= Action item =
Reproduce the following records exactly from the line containing "Close the volume" onward, ending with the last line and including it.

= Supplied information =
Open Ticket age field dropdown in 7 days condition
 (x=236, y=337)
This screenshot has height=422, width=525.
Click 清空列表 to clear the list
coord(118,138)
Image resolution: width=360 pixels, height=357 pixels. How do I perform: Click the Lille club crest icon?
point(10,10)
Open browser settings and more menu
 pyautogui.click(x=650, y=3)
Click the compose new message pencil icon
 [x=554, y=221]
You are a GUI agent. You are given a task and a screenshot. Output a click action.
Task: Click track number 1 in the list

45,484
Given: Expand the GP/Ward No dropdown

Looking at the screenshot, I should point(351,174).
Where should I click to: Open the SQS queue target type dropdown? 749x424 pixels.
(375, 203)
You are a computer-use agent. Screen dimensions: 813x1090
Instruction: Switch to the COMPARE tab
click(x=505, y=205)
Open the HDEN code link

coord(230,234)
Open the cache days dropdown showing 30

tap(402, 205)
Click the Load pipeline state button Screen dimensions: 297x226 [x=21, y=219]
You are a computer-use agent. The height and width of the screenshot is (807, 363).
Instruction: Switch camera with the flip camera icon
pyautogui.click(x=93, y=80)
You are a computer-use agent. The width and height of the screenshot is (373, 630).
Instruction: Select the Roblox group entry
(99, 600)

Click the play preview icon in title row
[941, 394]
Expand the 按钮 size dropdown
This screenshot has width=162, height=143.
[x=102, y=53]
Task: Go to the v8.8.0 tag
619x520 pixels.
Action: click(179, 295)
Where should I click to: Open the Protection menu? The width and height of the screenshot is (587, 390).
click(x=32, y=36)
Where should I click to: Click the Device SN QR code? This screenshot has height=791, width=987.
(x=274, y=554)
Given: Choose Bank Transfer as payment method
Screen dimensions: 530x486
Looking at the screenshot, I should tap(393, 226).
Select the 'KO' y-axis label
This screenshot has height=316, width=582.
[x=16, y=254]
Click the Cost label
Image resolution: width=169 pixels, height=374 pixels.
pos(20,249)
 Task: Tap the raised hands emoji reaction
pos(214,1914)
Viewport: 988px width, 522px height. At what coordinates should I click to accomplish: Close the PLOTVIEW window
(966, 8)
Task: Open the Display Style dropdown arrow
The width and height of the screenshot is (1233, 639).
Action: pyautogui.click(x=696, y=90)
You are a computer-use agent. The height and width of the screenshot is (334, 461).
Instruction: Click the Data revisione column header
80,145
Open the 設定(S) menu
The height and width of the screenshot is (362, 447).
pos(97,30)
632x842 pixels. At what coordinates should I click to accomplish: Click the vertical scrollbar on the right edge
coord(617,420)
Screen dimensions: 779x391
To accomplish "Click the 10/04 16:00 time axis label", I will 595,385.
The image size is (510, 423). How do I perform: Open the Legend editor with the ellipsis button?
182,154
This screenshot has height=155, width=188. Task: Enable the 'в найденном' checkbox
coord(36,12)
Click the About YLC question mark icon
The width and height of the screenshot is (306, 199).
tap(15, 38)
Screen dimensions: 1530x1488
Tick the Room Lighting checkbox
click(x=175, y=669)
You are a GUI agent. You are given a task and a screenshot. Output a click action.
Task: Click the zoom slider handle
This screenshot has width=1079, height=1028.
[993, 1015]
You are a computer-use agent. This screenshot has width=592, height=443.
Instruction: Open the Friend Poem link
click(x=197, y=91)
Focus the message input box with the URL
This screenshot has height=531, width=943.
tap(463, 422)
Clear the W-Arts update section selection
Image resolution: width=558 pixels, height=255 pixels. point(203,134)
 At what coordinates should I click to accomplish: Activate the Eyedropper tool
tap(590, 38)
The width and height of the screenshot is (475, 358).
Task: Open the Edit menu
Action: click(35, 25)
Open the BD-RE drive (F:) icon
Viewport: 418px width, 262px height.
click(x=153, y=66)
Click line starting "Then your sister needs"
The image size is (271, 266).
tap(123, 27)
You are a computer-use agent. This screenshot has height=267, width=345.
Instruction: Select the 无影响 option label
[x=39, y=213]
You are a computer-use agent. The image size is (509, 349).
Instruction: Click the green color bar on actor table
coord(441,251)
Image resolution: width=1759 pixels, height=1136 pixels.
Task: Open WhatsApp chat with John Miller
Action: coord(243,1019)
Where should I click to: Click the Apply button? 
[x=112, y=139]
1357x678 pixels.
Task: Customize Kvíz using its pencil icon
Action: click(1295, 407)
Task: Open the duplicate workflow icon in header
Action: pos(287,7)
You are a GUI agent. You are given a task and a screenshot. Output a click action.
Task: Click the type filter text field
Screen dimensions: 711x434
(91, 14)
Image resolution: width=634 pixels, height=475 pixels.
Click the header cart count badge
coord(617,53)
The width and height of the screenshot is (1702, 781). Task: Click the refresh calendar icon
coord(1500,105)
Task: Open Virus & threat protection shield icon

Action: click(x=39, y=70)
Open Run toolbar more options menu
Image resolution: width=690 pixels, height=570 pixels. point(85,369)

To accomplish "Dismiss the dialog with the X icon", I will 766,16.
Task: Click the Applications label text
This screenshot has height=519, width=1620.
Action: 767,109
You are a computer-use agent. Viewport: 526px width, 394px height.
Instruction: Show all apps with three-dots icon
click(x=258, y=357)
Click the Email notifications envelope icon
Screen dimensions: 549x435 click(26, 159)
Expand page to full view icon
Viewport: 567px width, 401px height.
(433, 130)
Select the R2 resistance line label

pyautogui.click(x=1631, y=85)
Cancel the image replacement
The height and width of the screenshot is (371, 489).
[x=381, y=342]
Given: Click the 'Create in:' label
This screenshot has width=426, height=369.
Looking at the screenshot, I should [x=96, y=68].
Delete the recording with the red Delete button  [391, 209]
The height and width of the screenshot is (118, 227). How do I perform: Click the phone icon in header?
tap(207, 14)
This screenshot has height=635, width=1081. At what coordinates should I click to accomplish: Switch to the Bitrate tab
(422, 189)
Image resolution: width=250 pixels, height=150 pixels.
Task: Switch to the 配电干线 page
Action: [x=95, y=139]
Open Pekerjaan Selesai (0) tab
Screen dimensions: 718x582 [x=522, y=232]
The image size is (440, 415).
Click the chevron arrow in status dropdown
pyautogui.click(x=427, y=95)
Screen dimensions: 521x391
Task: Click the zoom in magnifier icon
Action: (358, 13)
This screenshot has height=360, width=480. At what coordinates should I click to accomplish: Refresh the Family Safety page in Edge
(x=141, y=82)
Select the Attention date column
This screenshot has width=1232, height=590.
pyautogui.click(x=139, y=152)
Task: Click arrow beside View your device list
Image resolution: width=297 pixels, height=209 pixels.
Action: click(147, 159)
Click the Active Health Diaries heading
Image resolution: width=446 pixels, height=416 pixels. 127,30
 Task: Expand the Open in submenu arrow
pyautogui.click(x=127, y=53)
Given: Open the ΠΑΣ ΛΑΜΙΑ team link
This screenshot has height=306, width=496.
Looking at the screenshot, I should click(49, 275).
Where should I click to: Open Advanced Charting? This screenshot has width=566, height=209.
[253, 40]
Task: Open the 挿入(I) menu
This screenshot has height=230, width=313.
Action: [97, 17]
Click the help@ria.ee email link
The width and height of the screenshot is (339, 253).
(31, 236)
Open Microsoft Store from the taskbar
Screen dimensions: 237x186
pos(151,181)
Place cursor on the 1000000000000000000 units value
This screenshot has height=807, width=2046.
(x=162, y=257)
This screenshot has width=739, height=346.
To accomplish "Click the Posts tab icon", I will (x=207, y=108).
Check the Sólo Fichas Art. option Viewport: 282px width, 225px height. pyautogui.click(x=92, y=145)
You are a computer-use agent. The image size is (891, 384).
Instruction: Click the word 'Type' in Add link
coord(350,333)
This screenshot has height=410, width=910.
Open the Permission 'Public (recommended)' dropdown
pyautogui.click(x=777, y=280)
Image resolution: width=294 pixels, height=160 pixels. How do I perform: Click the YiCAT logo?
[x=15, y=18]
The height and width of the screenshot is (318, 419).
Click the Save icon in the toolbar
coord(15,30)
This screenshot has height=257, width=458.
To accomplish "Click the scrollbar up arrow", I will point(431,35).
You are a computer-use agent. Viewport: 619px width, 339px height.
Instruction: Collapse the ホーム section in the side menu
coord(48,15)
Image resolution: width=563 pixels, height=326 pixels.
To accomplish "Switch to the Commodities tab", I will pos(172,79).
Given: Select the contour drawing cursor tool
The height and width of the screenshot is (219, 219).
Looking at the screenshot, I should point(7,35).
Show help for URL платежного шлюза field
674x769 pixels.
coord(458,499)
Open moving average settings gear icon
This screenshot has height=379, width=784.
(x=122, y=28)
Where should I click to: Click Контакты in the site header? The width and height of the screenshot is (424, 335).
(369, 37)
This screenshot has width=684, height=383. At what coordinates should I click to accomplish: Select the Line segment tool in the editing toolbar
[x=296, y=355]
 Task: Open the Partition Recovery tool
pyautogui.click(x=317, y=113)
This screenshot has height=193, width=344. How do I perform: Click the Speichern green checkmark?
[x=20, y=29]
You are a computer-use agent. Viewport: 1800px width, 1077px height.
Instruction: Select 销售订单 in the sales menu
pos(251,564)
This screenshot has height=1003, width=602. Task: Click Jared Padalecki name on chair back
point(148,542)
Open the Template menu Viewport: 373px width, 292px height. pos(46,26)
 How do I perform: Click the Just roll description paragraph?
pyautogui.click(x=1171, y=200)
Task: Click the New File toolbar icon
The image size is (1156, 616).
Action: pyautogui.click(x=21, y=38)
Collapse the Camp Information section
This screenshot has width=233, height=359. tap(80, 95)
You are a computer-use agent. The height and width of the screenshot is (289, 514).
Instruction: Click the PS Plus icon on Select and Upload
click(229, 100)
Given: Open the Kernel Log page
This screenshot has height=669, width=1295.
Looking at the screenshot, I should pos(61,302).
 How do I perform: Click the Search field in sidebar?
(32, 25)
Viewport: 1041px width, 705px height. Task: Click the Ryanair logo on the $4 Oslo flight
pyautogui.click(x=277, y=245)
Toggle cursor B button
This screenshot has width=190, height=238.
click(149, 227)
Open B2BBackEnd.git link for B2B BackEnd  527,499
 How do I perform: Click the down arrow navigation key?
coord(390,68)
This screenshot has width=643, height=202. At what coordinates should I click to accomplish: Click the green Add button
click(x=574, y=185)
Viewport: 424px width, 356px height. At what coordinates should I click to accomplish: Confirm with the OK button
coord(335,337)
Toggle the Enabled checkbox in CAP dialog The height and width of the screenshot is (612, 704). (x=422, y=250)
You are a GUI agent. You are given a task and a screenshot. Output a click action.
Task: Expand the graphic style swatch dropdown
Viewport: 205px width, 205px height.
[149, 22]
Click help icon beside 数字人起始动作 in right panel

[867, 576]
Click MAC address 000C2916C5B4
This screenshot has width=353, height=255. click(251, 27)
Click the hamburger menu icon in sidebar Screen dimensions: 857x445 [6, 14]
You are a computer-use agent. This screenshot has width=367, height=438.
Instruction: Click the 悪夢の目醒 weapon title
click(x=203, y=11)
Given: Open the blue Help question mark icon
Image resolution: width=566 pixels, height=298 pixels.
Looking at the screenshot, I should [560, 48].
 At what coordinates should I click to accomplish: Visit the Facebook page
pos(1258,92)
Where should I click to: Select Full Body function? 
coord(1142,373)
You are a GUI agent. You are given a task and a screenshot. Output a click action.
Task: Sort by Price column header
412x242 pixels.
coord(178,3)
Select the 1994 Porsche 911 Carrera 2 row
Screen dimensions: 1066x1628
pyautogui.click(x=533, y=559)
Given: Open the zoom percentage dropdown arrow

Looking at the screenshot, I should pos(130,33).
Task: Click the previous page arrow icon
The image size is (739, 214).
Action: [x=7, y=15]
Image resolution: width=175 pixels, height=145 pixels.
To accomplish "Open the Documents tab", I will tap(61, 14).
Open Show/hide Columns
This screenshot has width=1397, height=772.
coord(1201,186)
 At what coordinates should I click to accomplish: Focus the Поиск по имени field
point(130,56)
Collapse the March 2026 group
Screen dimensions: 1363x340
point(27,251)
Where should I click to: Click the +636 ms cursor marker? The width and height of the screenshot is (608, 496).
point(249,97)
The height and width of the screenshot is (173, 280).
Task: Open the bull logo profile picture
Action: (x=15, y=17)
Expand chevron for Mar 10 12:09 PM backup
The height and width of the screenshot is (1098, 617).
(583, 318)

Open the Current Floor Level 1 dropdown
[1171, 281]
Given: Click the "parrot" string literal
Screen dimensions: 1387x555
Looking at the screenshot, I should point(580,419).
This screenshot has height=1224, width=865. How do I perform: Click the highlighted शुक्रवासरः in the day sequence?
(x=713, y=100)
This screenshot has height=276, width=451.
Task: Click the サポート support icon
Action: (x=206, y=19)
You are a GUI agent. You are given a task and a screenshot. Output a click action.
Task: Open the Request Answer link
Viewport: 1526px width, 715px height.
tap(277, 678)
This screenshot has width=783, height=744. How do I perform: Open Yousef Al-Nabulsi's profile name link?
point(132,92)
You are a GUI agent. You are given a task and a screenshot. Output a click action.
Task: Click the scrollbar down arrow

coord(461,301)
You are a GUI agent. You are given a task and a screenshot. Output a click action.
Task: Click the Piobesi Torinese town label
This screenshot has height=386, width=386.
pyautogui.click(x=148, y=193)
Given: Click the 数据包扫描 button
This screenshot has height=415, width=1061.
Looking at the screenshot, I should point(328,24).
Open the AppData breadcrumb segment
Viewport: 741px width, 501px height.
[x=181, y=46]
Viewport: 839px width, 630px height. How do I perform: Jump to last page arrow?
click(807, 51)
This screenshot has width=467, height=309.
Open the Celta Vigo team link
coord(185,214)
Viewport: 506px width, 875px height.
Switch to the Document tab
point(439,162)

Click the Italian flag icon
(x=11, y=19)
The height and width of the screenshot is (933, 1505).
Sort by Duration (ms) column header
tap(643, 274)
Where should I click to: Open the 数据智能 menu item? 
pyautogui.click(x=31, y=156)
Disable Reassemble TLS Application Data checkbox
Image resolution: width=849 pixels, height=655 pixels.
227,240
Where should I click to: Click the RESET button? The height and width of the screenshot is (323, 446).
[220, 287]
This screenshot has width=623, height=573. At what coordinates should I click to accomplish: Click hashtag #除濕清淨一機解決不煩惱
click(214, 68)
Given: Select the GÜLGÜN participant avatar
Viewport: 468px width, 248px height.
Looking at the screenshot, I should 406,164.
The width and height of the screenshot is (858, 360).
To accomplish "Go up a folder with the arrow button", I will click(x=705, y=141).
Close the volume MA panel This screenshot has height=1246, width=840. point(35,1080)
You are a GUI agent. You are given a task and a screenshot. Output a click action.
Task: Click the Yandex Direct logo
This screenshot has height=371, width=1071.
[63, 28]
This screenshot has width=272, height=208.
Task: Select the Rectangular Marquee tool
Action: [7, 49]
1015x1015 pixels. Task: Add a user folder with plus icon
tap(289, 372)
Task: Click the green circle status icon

= Exercise solution =
Close the volume MA panel This screenshot has height=1246, width=840. point(35,1080)
You are a GUI agent. You are given a task and a screenshot. Output a click action.
Task: Click the Yandex Direct logo
This screenshot has height=371, width=1071.
[63, 28]
This screenshot has width=272, height=208.
Task: Select the Rectangular Marquee tool
Action: [7, 49]
1015x1015 pixels. Task: Add a user folder with plus icon
tap(289, 372)
Task: Click the green circle status icon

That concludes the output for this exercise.